KOMİSYON KONUŞMASI

ALPAY ANTMEN (Mersin) - Şimdi, evet Sayın Başkan, esas problem burada aslında Yargıtayın usul ve esasa uygun yerel mahkeme kararının onanmasına ilişkin bütün kararlar, aslında Anayasa'nın mahkeme kararının gerekçeli olması hükmüne açıkça aykırıdır. İnsan Hakları Mahkemesinin de böyle iki satırlık kararlarla Yargıtay veya istinafın kararlarının hak ihlali olmadığı sonucunu doğuracak bir karar vermesi de çok akla, mantığa ve hukuka uygun görülmemekte.

Şimdi, Yargıtayın aslında esas görevi içtihat yaratmak, kanunları yorumlayarak hukuk yaratmak. İstinaf da kendine Yargıtayı örnek alıyorsa -çünkü istinaf Yargıtay değil- kendini küçük Yargıtay gibi görüp ondan sonra da "Ben de onun gibi onama kararı..." derse -çünkü "Yerel mahkeme kararlarına karşı istinaf sebeplerimi reddettiği zaman onu onamış oluyorum." derse- o zaman biz istinaf ile Yargıtayın ayrımını ortadan kaldırmış olacağız.

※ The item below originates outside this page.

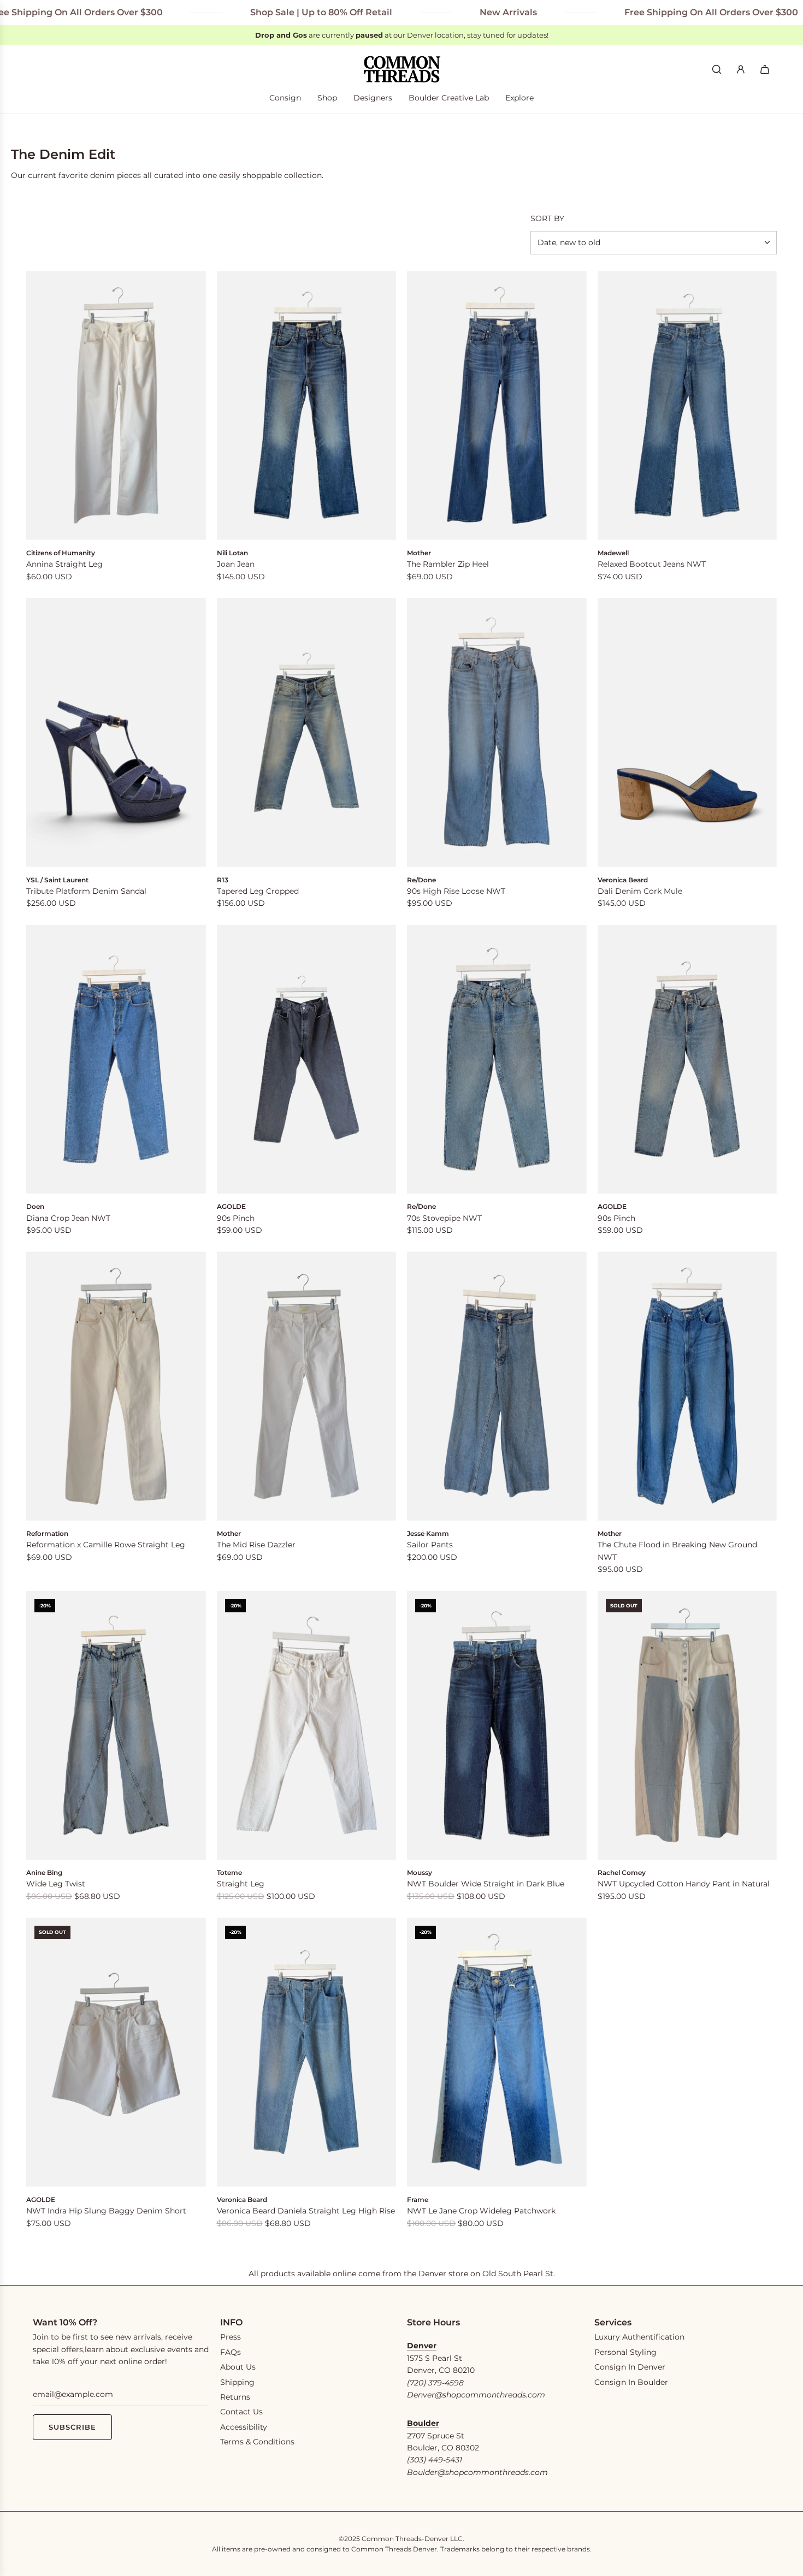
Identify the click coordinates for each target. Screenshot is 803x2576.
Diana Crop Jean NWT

Esas zaten problem burada.

Küçük bir örnek vereyim: Kıbrıs Yüksek Mahkemesinde her bir kararı -orası için belki "Küçük bir ülke." diyeceksiniz ama- tek tek elle ve sayfalarca yazarak birer içtihat olarak yayınlıyorlar. Kıbrıs, Çubuk kadar yer ama hukukun 1 kişi için de 1 milyon kişi için de aynı olması gerekiyor. Özellikle Yargıtayın onama kararlarının da gerekçeli olması lazım. Neden onuyorsun? "Şu yasanın şu maddesine göre..." veya "Şuna göre..." demesi lazım. Bizim Türk hukukundaki en büyük sıkıntılarımızdan biri, Yargıtaydaki iş yükünün aşırı artması, bölge adliye mahkemelerinin şimdiden bile tıkanması. İşte, belki de bugün görüştüğümüz tedbirler yargıyı hızlandıracak diyoruz ama bunlar da palyatif tedbirler, bunların daha alt sebeplerine inilip çözülmesi gerekiyor. O da tabii, siyasi iktidarın görevi.

Teşekkür ederim Sayın Başkan.

ANKARA BÖLGE ADLİYE MAHKEMESİ 21. HUKUK DAİRESİ BAŞKANI YUSUF ŞAHİN - Sayın Başkanım, bir cümleyle cevap vermek istiyorum.

OTURUM BAŞKANI GÜLAY SAMANCI - Tabii, buyurun.

ANKARA BÖLGE ADLİYE MAHKEMESİ 21. HUKUK DAİRESİ BAŞKANI YUSUF ŞAHİN - Bölge adliye mahkemesine "Yargıtay" veya "Küçük Yargıtay" gibi bir tanıma katılmıyorum. Biz derece mahkemesiyiz, hüküm mahkemesiyiz; içtihat mahkemesi değiliz. Farkımız da şu: Gerekçeyi mutlaka yazacağız zaten, istinaf sebeplerinin neden karşılanmadığını...

ALPAY ANTMEN (Mersin) - O zaman buna ne gerek var?

ANKARA BÖLGE ADLİYE MAHKEMESİ 21. HUKUK DAİRESİ BAŞKANI YUSUF ŞAHİN - Bu ilk derece mahkemesinin özetini yapacağız, şimdi tamamını yazıyoruz.

ALPAY ANTMEN (Mersin) - "İlk derece mahkemesi kararı özetlenmez." deriz, biter.

ANKARA BÖLGE ADLİYE MAHKEMESİ 21. HUKUK DAİRESİ BAŞKANI YUSUF ŞAHİN - Hayır, diyemiyoruz işte, şu andaki metin -359- 1a'dan başlıyor "Hepsini yaz." diyor. Bu eğer şeyse, tamam, kaldırmasa. Şimdi esastan ret kararı vereceksek ilk derece mahkemesinin yazdıklarını bir daha yazmamızın bir anlamı yok.

ALPAY ANTMEN (Mersin) - İşte onu diyorum ben de, onu yazalım o zaman, hükmü düzeltelim.

ANKARA BÖLGE ADLİYE MAHKEMESİ 21. HUKUK DAİRESİ BAŞKANI YUSUF ŞAHİN - Yani biz burada kamuoyunun gerekçesiz karar eleştirisini karşıladık, istinaf sebeplerini mutlaka karşılayacağız.

Saygılar.

ALPAY ANTMEN (Mersin) - Altı ay sonra, bir yıl sonra istinaf dairelerinde iptaller gelecek "İlk derece mahkemesi kararı usul ve yasaya uygun olduğundan istinaf taleplerinin reddine" diye. İstediğiniz bahse girerim. Bu hüküm buna yol açacak.

ANKARA BÖLGE ADLİYE MAHKEMESİ 21. HUKUK DAİRESİ BAŞKANI YUSUF ŞAHİN - Biz bugüne kadar yapmadık.